BEGIN Data provided

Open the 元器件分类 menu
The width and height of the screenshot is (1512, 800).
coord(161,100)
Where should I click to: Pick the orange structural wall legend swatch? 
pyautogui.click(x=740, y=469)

END Data provided

◆ Exercise ◆
Print the data again exactly.

◆ Result of this task ◆
Open the 元器件分类 menu
The width and height of the screenshot is (1512, 800).
coord(161,100)
Where should I click to: Pick the orange structural wall legend swatch? 
pyautogui.click(x=740, y=469)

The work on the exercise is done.